促进 3d 过渡金属氧化物催化剂析氧反应活性位点的合理设计

• 批准号: 399915593
• 负责人: Professor Dr. Karsten Reuter
• 金额: --
• 依托单位: Abteilung Theorie
• 依托单位国家: 德国
• 项目类别: Research Grants
• 财政年份: 2018
• 资助国家: 德国
• 起止时间: 2017-12-31 至 2022-12-31
• 项目状态: 已结题
• 来源: https://gepris.dfg.de/gepris/projekt/399915593?language=en
• 关键词: Facilitating; Rational; Design; Active; Sites

The proposed work will involve the development of new methods as well as the application of existing methods to obtain an understanding of how the activity for the oxygen evolution reaction (OER) of an active site on a 3D transition metal oxide surface is related to the structure (geometry and composition) of the active site. This would enable us to identify the properties of an active site leading to highest OER activity, as well as the mechanism by which the reaction occurs on such a site. This would provide valuable guidance for future experimental and computational search for a practical heterogeneous oxygen evolution catalyst. Additionally we will seek an understanding of this structure-activity relationship at the quantum chemical level. Periodic density functional theory (DFT) calculations will be used to determine the energetics of catalytic intermediates and rate constants for reaction steps which will then be used in a kinetic model to predict the turnover frequency and rate controlling step of the catalytic cycle for several different mechanisms. The calculations will include interactions with a continuum model of the electrolyte and will be performed on charged as well as neutral states of the active site. This latter task will require the development of a method for calculating free energies of charged active sites within the framework of periodic DFT, a frequently encountered situation in catalysis at the solid-liquid interface for which a universally applicable and computationally inexpensive approach does not currently exist. Novel constraining methods for examining the local electronic structure of the active site that were previously developed in our group will be used and further developed to understand how the electronic structure varies across the different metal oxides and how this relates to the catalytic activity.
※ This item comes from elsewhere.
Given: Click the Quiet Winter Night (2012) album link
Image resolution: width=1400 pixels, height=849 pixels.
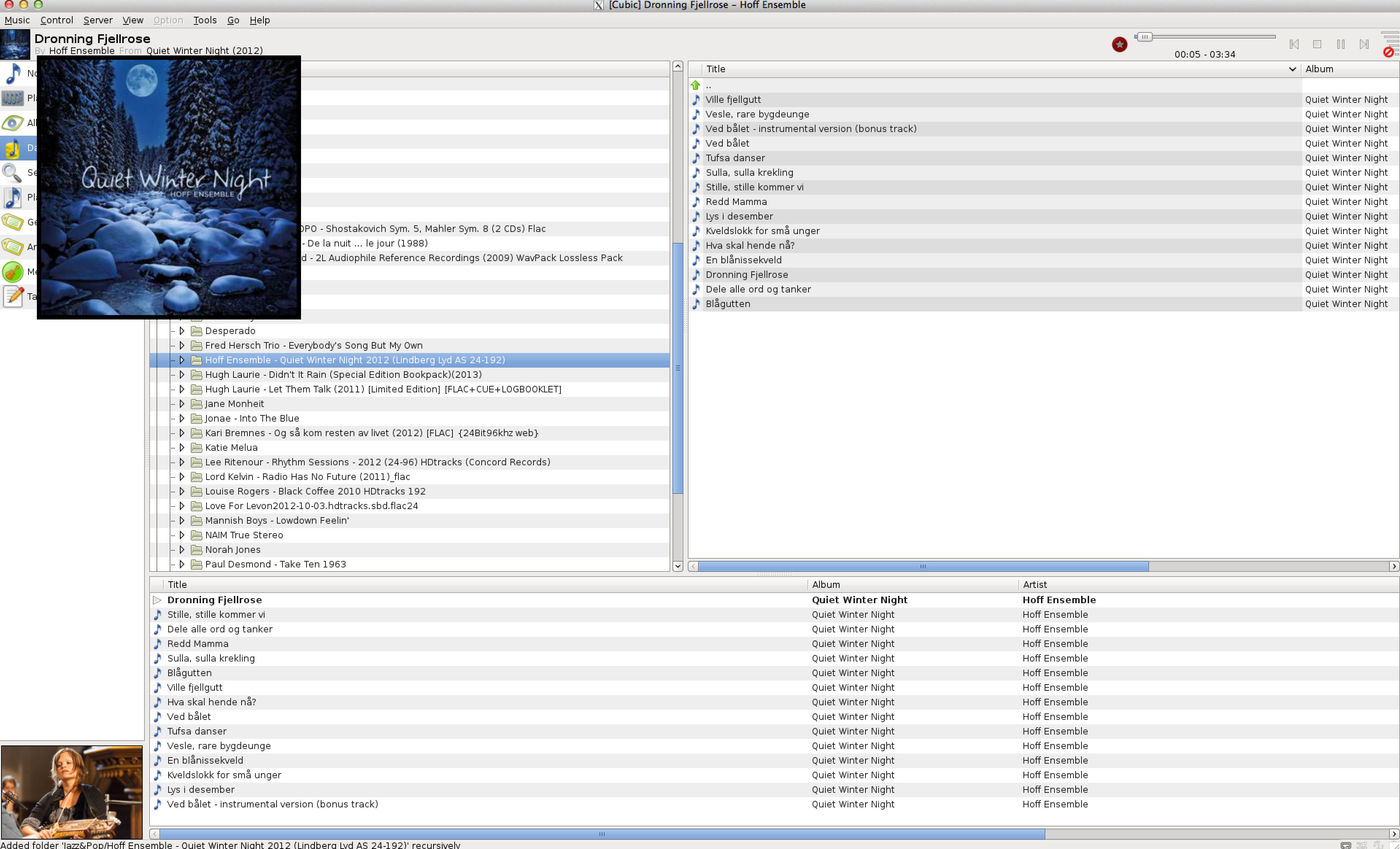Looking at the screenshot, I should [x=204, y=51].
提出的工作将涉及新方法的发展以及现有方法的应用，以了解如何了解3D过渡金属氧化物表面上活性位点的氧气演化反应（OER）与活性位点的结构（几何和组成）有关。这将使我们能够确定活性位点的特性，从而导致OER活性最高，以及在这种位点上发生反应的机制。这将为未来的实验和计算搜索提供宝贵的指导，以实现实用的异质氧演化催化剂。此外，我们将在量子化学水平上寻求对这种结构活性关系的理解。周期性密度功能理论（DFT）计算将用于确定反应步骤的催化中间体和速率常数的能量，然后将其用于动力学模型，以预测几种不同机制的催化周期的转离频率和控制速率的步骤。计算将包括与电解质的连续模型的相互作用，并将在活性位点的带电和中性状态上进行。后一个任务将需要开发一种方法来计算周期性DFT框架内带电的活动站点的自由能，这是固体液体界面处的催化中经常遇到的情况，目前不存在一种普遍适用和计算廉价的方法。将使用并进一步开发用于研究以前在我们组中开发的活性位点的局部电子结构的新型约束方法，以了解电子结构如何在不同的金属氧化物中变化以及与催化活性的关系。